• [Assignment] Return each line of the records below that contains the word "chevron".

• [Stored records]
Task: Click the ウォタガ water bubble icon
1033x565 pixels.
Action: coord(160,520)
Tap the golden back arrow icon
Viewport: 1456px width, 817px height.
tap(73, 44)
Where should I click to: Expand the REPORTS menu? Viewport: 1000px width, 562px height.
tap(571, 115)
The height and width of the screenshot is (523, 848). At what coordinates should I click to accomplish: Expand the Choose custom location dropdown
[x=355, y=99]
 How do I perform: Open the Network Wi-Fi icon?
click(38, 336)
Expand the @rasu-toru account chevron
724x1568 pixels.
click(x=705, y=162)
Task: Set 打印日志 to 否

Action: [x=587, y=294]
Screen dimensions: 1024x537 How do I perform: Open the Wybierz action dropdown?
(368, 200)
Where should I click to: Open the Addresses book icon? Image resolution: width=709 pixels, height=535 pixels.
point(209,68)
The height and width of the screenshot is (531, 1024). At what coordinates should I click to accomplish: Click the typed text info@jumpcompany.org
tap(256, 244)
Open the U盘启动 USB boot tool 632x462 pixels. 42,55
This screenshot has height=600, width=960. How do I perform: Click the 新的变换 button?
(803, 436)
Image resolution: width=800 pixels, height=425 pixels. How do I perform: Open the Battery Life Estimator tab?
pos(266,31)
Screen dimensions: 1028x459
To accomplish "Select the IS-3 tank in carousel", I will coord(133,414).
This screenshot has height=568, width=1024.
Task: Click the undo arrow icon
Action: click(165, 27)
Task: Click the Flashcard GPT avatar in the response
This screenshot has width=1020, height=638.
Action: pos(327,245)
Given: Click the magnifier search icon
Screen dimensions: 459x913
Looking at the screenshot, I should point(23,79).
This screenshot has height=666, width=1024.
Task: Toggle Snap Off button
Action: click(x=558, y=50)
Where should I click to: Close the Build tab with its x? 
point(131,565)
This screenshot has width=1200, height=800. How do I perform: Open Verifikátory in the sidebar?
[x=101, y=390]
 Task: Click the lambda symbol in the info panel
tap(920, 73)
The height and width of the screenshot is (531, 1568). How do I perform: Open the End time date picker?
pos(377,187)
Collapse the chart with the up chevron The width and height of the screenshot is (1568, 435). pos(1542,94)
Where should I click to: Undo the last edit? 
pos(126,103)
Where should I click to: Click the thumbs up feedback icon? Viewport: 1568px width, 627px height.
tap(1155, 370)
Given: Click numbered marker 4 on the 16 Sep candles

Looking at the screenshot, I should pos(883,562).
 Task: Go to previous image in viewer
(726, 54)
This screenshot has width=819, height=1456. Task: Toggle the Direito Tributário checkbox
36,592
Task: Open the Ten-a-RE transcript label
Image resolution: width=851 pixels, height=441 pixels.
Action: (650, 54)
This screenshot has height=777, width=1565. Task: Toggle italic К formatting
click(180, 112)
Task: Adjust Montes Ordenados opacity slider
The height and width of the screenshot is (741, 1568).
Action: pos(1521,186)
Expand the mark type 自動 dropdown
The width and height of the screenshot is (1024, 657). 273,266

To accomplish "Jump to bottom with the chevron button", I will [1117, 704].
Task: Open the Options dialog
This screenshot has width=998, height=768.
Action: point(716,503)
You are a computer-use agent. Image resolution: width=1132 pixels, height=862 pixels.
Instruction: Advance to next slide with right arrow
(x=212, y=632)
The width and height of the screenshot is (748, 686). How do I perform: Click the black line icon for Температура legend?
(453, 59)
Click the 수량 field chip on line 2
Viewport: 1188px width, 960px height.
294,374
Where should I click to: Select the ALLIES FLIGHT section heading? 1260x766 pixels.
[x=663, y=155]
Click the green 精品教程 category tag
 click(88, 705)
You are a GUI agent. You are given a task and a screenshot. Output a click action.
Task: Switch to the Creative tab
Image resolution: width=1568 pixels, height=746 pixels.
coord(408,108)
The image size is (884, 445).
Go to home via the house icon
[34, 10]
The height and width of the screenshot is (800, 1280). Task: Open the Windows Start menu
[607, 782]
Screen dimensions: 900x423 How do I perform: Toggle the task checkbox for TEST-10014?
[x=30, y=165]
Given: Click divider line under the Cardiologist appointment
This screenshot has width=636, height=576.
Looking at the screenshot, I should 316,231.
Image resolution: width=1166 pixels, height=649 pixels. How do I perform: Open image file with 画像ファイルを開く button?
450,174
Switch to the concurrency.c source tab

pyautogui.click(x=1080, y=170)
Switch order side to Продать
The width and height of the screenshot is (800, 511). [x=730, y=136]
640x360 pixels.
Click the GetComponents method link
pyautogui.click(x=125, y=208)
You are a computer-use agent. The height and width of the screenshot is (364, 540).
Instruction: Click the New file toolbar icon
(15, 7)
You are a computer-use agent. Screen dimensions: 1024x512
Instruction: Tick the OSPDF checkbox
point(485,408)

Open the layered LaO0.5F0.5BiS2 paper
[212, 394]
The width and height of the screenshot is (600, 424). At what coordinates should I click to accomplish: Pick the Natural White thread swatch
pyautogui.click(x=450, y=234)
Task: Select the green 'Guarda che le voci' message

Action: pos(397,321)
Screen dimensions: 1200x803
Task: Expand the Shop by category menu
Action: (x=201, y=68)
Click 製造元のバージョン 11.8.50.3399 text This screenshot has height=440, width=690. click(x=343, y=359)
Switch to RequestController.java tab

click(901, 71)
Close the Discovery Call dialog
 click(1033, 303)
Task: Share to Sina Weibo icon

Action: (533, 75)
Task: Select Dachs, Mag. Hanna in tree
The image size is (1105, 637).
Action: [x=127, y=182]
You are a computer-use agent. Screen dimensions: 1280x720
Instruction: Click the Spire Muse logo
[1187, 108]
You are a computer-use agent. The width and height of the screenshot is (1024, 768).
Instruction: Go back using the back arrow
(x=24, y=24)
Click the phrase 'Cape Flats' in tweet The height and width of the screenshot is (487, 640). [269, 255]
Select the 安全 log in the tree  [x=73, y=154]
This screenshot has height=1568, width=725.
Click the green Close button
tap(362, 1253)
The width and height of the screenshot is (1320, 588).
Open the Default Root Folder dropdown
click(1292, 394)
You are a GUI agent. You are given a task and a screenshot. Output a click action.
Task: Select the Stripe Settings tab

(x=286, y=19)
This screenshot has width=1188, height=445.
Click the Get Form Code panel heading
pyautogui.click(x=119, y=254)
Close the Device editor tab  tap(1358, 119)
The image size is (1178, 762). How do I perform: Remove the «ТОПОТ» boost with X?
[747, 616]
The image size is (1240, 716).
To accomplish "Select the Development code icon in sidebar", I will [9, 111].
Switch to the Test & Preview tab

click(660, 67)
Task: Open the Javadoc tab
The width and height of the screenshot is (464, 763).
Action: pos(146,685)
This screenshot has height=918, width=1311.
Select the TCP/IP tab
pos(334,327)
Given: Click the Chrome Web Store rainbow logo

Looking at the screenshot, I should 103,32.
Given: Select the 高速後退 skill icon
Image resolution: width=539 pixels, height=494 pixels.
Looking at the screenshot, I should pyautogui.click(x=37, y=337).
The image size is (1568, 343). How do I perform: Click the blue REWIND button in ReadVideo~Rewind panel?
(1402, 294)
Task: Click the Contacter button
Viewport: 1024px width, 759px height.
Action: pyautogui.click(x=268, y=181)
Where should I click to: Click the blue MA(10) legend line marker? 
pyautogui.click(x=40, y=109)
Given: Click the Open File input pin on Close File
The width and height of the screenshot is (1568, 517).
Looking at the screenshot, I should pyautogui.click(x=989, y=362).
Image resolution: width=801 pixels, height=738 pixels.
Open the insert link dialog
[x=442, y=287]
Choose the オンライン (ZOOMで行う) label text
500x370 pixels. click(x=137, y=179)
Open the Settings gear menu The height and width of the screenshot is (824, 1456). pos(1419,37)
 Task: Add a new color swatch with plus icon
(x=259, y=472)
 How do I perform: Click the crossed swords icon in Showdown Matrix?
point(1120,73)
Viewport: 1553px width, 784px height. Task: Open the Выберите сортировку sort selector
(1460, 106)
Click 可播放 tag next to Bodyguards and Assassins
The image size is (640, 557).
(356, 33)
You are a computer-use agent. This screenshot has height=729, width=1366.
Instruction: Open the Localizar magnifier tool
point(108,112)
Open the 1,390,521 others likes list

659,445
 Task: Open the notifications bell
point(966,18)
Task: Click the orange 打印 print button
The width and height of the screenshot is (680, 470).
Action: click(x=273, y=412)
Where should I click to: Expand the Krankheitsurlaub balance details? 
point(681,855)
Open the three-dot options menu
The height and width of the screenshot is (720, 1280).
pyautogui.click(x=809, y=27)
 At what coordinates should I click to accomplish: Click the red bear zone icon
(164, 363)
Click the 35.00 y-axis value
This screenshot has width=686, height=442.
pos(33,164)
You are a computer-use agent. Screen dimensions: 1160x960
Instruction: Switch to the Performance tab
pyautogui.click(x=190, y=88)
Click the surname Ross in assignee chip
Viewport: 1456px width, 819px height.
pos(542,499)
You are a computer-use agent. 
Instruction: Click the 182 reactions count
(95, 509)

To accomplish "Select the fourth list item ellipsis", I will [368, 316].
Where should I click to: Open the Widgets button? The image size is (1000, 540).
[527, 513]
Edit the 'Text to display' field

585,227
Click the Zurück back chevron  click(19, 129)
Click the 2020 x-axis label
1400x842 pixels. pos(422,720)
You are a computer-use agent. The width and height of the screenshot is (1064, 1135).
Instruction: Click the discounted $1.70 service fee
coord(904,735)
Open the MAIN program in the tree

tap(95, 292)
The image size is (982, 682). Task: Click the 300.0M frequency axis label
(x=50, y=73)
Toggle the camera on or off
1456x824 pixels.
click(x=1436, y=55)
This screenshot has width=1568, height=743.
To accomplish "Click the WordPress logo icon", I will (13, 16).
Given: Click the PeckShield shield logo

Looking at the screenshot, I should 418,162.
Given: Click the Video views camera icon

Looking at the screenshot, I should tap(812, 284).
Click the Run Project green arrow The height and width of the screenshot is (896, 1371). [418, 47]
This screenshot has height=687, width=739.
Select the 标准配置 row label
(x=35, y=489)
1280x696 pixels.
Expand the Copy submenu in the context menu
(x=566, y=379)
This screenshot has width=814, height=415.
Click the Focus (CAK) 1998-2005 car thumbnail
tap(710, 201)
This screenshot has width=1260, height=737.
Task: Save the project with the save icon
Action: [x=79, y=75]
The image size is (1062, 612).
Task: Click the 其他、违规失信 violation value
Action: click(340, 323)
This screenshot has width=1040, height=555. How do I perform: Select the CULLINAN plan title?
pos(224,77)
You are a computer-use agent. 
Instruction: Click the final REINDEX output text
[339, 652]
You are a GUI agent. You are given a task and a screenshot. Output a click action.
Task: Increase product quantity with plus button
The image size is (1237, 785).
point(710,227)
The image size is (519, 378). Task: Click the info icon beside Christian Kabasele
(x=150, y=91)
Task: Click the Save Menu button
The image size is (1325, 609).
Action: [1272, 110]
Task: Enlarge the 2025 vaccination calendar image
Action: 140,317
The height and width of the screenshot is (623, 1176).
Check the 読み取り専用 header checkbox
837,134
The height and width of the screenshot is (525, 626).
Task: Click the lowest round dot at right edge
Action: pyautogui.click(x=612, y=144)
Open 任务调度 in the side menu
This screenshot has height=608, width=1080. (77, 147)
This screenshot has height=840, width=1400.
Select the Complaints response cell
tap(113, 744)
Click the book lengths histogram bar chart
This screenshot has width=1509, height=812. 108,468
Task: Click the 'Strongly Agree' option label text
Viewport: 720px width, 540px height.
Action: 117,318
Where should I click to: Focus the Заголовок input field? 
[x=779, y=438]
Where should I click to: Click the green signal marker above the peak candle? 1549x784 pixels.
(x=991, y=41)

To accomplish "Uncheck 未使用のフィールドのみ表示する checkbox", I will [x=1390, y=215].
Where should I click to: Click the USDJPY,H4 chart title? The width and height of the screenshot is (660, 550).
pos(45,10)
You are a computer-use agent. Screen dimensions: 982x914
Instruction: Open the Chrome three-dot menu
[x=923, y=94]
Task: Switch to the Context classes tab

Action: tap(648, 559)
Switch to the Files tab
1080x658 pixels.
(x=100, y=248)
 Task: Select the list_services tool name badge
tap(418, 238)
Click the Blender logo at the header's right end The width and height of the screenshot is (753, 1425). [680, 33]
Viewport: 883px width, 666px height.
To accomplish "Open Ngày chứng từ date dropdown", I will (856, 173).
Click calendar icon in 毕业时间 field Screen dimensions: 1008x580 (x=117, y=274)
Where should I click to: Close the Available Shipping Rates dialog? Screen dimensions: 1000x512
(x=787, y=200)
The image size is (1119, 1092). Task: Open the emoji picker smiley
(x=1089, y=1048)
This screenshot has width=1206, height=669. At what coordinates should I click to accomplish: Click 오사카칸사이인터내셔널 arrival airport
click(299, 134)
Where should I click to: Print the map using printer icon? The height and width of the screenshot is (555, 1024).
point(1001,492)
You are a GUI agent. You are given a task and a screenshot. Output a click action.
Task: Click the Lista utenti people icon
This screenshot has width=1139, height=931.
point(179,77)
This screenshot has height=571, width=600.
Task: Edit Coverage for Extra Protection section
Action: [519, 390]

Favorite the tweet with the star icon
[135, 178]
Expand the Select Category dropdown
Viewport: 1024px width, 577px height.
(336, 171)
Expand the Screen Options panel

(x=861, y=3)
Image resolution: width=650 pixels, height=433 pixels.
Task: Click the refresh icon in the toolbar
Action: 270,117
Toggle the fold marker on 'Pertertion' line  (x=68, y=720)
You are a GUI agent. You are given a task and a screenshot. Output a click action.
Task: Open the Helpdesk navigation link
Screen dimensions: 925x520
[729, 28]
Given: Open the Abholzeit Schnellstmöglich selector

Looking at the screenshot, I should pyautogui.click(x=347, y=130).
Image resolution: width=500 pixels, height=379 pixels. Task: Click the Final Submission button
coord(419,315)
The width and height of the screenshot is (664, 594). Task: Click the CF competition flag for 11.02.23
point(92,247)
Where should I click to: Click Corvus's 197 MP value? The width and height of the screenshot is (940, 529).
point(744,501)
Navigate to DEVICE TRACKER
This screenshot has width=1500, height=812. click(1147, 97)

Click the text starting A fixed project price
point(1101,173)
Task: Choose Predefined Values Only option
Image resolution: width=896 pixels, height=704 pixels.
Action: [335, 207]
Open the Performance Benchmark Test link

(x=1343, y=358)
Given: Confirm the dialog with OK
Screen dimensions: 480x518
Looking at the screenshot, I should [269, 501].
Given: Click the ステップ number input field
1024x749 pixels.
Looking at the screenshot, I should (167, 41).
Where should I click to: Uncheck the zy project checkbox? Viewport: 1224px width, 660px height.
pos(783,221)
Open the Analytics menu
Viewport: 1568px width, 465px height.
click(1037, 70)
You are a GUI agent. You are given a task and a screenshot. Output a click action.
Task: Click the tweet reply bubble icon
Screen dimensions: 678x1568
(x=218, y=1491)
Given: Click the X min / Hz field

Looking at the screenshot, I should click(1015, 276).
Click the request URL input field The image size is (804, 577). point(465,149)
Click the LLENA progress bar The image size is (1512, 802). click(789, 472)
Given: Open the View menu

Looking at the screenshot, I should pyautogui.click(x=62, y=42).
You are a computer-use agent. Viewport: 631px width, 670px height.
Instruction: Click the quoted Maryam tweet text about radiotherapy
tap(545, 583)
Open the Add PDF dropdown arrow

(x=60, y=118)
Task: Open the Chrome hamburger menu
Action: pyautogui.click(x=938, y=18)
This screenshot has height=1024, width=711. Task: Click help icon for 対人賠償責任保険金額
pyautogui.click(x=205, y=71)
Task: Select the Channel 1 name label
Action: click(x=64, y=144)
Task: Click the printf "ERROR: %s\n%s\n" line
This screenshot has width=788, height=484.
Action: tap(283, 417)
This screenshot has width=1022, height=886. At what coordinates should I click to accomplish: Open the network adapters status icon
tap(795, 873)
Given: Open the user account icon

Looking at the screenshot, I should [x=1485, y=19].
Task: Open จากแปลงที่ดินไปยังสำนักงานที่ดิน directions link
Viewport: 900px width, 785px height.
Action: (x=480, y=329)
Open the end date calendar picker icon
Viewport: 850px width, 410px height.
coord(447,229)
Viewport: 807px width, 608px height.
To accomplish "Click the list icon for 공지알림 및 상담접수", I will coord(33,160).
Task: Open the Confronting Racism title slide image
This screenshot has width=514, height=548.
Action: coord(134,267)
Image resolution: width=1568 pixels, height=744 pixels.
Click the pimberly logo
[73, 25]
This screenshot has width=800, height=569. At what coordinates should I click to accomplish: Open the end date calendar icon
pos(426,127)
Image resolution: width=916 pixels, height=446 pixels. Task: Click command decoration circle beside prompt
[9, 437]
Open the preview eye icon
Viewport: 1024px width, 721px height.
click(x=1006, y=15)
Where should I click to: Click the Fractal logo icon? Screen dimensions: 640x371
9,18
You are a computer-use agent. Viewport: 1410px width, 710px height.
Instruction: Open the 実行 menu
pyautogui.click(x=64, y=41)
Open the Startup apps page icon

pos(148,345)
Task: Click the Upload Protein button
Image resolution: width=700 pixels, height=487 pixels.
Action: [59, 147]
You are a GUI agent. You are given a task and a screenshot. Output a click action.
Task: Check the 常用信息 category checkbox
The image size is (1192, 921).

• [Solution]
Expand the @rasu-toru account chevron
Collapse the chart with the up chevron The width and height of the screenshot is (1568, 435). pos(1542,94)
To accomplish "Jump to bottom with the chevron button", I will [1117, 704].
Click the Zurück back chevron  click(19, 129)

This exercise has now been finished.